Make the representative (diagonal)matrix of L

[damabo]

Homework Statement

V is a linear vector space of dimension n
\phi = det(X I_n -A) equals a product of first degree factors.
Spec(L)={λ_1,...,λ_k} is the set of eigenvalues

show that: if L is diagonizable than d(λ_i)=m(λ_i)

Homework Equations

d_i=d(λ_i)= geometric multiplicity = dim E_i = dim {v in V| λ_i v = L(v) = A.v}
m_i=m(λ_i)= algebraic multiplicity = multiplicity at which λ_i is a zero-point of \phi = det(X I_n - A) . Because phi equals a product of first degree factors, I guess that \phi=(X-λ_i)^{m_i}

The Attempt at a Solution

If L is diagonizable, then V has a basis β of eigenvectors of L. write the eigenvectors v so that they correspond to the eigenvalues they belong to. the first m_1 eigenvectors (note that m_1= m(λ_1) will correspond to the eigenvector λ_1. { v_{1,1},v_{1,2},...,v_{1,m_1},v_{2,1},...,v_{2,m_2},...,v_{k,1},...,v_{k,m_k} } is the set of eigenvectors. Since β is a basis of V, it should have n eigenvectors (thus m_1+m_2+...+m_k = n).
Now I am supposed to make the diagonal matrix of L with respect to β to show that d_i=m_i for all λ_i.

 

[HallsofIvy]

I don't understand why you would need to "make the diagonal matrix of L" to prove this. What you have is correct- there exist a basis of eigenvectors of L so there are a total of n independent eigenvectors.

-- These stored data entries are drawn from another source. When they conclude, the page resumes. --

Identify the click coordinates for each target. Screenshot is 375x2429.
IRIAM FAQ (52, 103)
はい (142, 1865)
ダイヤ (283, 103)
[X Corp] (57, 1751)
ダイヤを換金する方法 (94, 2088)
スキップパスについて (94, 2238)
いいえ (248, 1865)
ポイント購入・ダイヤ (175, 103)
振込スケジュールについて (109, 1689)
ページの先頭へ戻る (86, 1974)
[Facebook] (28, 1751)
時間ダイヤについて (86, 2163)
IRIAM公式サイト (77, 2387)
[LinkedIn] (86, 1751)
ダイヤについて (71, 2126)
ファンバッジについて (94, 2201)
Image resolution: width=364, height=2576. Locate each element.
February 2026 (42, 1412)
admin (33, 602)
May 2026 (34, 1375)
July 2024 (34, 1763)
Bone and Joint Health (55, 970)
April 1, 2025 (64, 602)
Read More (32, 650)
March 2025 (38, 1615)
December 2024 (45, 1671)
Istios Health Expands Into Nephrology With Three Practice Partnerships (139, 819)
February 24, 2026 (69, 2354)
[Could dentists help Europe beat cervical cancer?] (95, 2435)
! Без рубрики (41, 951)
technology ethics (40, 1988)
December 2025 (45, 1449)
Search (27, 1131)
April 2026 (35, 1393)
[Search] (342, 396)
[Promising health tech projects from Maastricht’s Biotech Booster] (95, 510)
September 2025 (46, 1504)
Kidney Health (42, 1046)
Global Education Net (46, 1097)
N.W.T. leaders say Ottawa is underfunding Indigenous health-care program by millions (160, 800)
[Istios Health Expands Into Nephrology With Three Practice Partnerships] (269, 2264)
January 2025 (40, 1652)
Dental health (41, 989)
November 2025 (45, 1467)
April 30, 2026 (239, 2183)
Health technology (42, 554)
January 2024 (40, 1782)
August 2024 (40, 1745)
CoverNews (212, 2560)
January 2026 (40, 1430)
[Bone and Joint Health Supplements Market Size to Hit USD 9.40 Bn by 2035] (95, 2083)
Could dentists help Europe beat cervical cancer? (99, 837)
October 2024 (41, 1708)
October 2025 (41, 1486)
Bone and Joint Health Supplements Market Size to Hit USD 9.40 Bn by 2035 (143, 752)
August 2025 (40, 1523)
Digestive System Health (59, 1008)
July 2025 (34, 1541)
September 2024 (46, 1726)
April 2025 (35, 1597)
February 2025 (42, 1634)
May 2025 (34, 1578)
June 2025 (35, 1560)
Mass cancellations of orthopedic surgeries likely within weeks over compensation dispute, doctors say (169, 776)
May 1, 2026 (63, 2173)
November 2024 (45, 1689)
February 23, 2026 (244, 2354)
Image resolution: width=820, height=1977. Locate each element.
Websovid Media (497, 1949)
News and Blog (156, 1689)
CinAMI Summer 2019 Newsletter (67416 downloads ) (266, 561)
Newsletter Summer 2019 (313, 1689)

Since the number of eigenvectors corresponding to anyone eigenvector cannot be larger than its algebraic multiplicity, in order to get all n eigenvectors you must have each eigenvalue must have number of eigenvectors (its geometric multiplicity) equal to its algebraic eigenvalue.

 

[damabo]

So, first, we need n independent eigenvectors to form a basis for V. this means that the sum of d_i's will be n.
I understand there is a theorem which says that d_i ≤ m_i, because phi will be of the form ( X - λ )^d * p(X). This means that there could be more zero-points of phi, than d.
So we know Ʃd_i = n and m_i ≤ d_i for all i.
since the Ʃm_i≤ n - the number of zeropoints will be smaller or equal to the total number of dimensions - we know that m_i=d_i for all i ?